START Provided records
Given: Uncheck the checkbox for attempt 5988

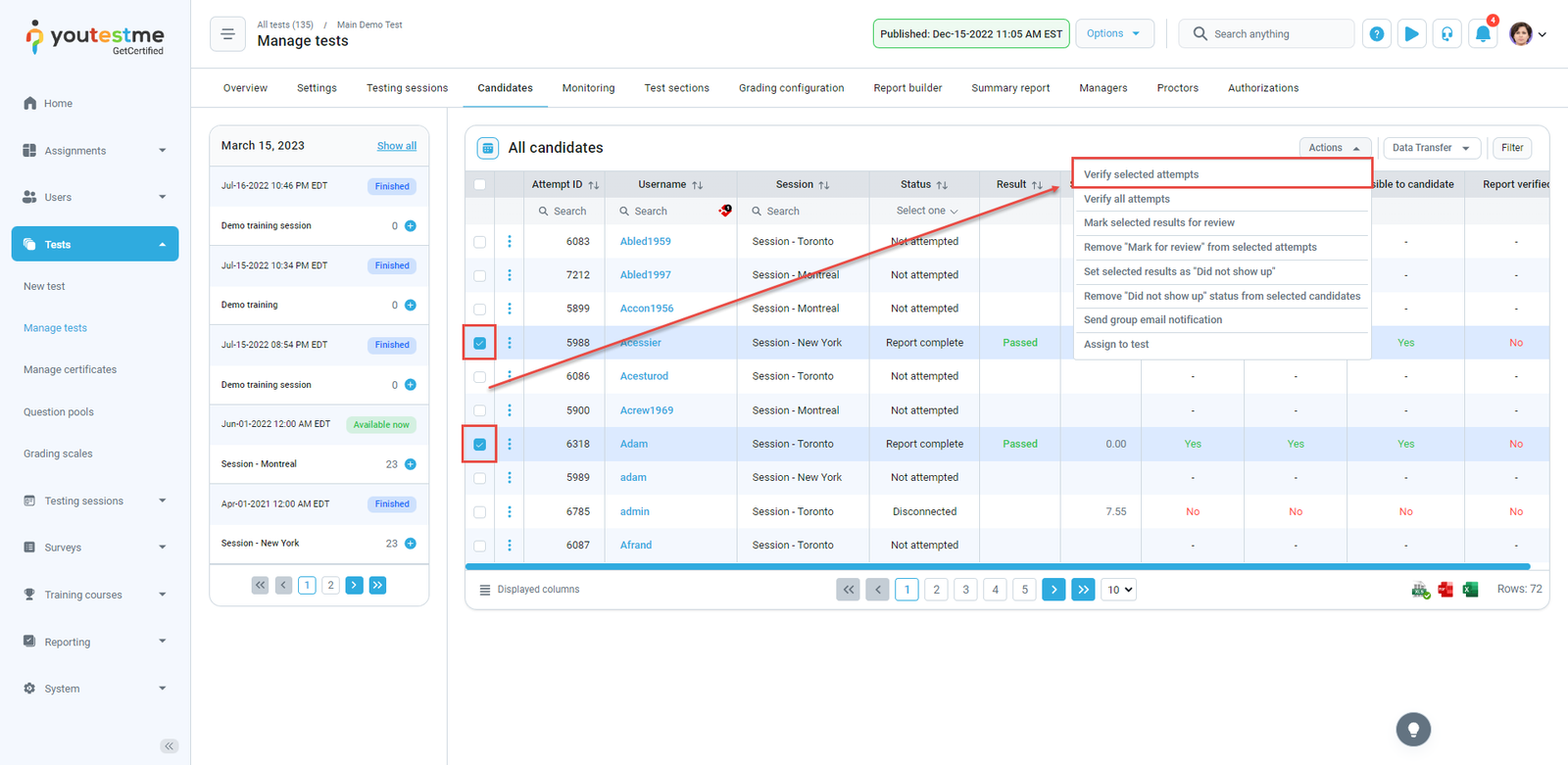Looking at the screenshot, I should 479,343.

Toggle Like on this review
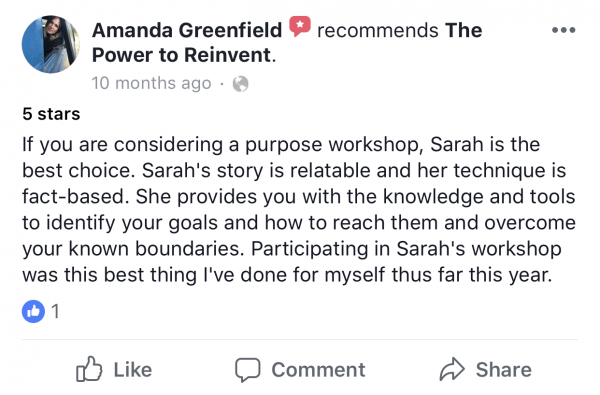point(114,369)
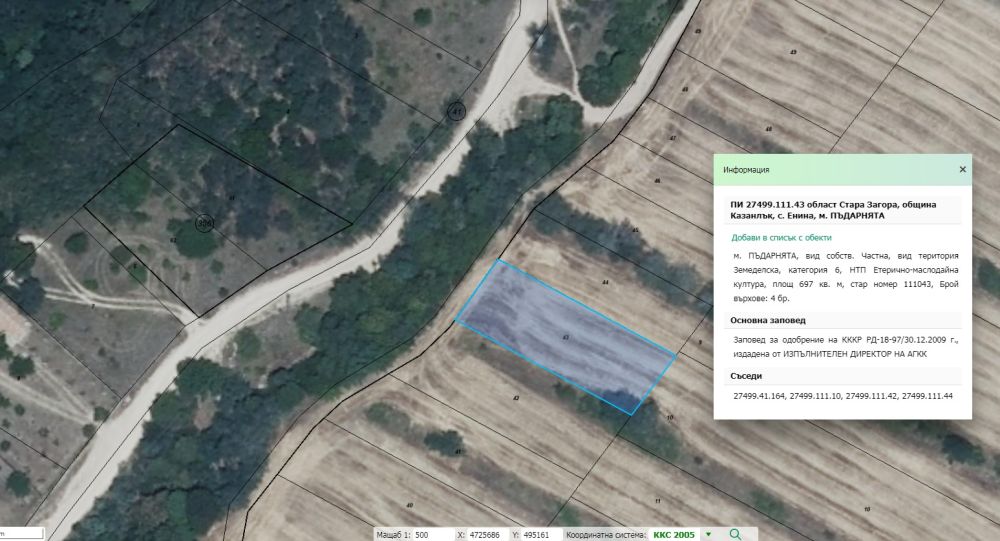Pick the parcel numbered 47
The height and width of the screenshot is (541, 1000).
click(673, 138)
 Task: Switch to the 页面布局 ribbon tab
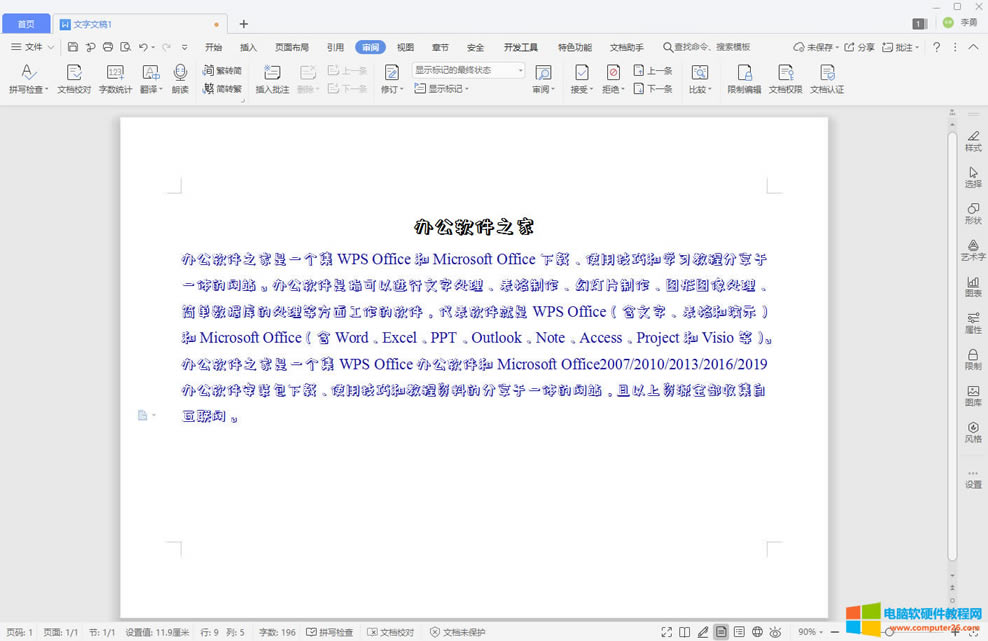pyautogui.click(x=291, y=46)
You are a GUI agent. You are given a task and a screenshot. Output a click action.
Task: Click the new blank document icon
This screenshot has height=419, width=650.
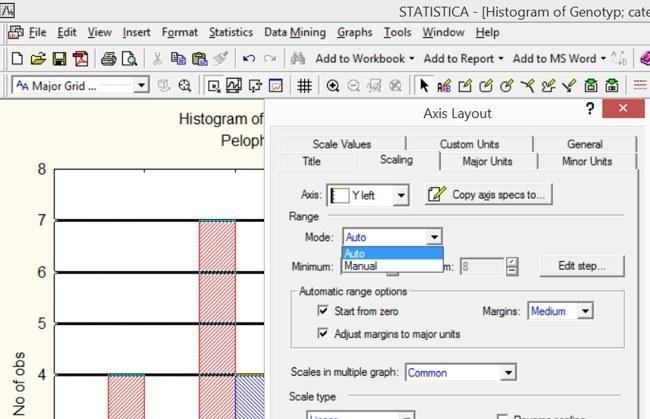click(x=17, y=59)
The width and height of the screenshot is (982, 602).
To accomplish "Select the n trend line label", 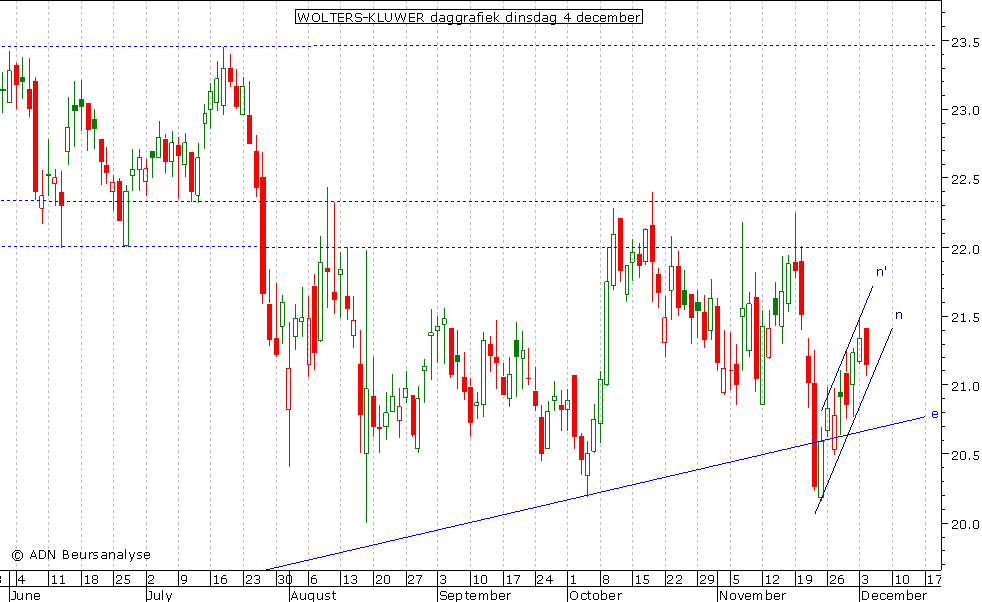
END Provided records
_Task instructions_
Write out only the lines from the line containing "Task: Click the new blank document icon" through the end of the material above, both end lines included. Pictures are not written out.

_Response below_
Task: Click the new blank document icon
This screenshot has height=419, width=650.
click(x=17, y=59)
The width and height of the screenshot is (982, 602).
To accomplish "Select the n trend line label", 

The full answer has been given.